EXERCISE DIRECTIONS:
Each entry below should be echoed exactly, with pictures omitted.
____________________
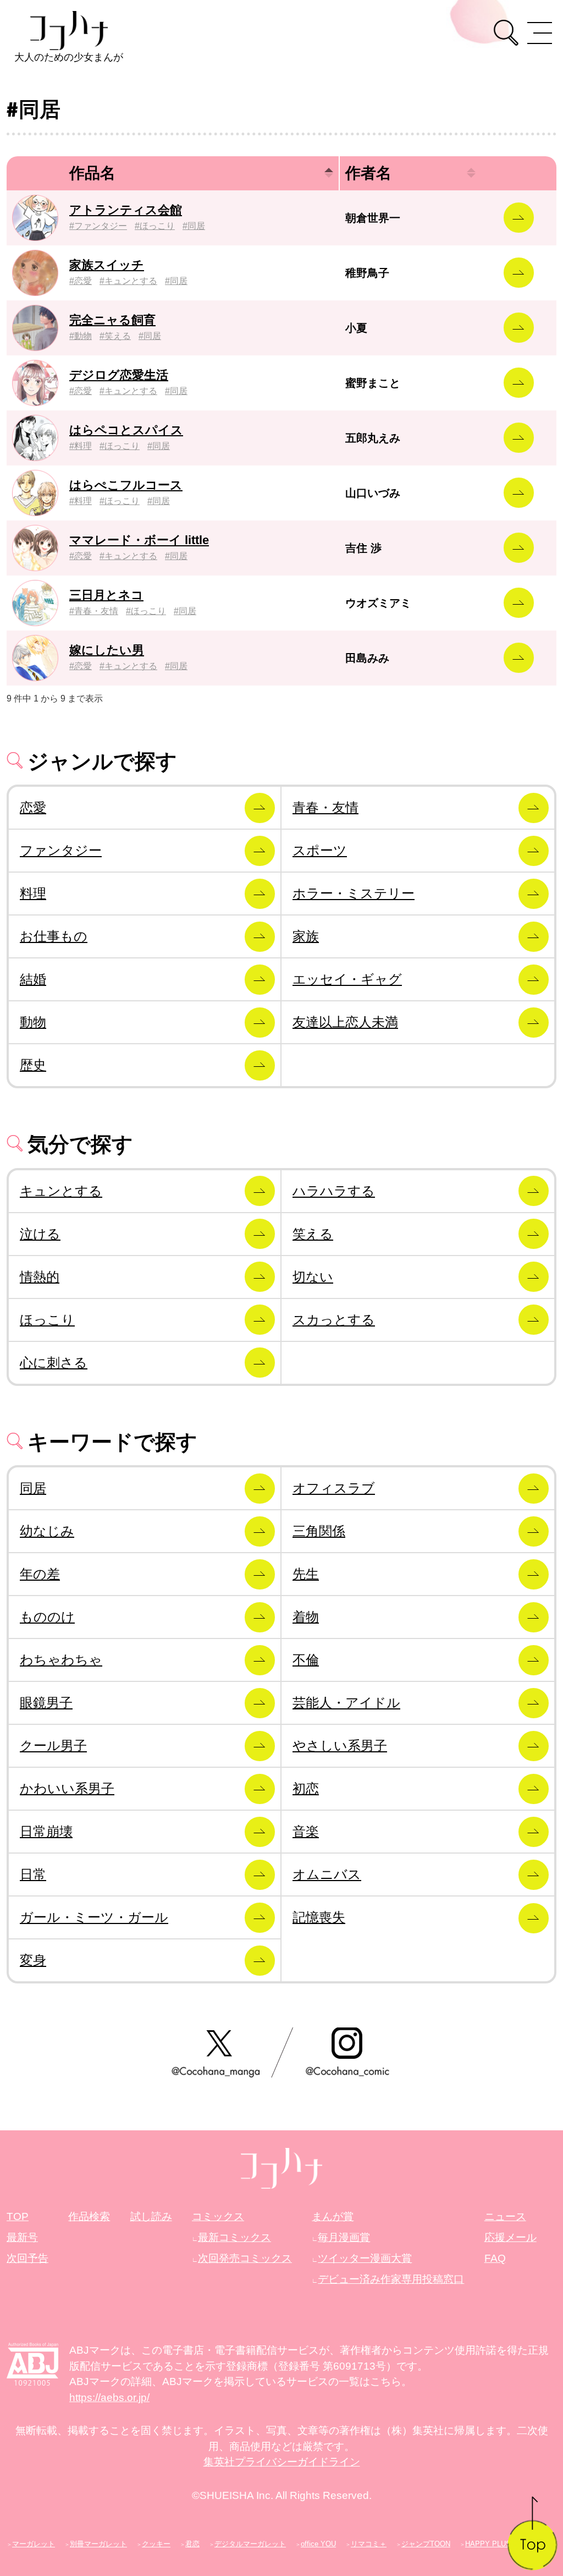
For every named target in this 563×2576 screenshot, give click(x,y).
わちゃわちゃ (61, 1659)
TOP (18, 2216)
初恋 (305, 1788)
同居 (196, 226)
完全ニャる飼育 (112, 320)
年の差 (40, 1573)
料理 (83, 446)
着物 (305, 1616)
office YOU (318, 2544)
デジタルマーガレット (250, 2544)
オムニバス (326, 1874)
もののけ (47, 1616)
____________________
THE ANSWER:
For every named target in this 563×2576 screenshot, give click(x,y).
わちゃわちゃ (61, 1659)
TOP (18, 2216)
初恋 (305, 1788)
同居 (196, 226)
完全ニャる飼育 (112, 320)
年の差 (40, 1573)
料理 (83, 446)
着物 (305, 1616)
office YOU (318, 2544)
デジタルマーガレット (250, 2544)
オムニバス (326, 1874)
もののけ (47, 1616)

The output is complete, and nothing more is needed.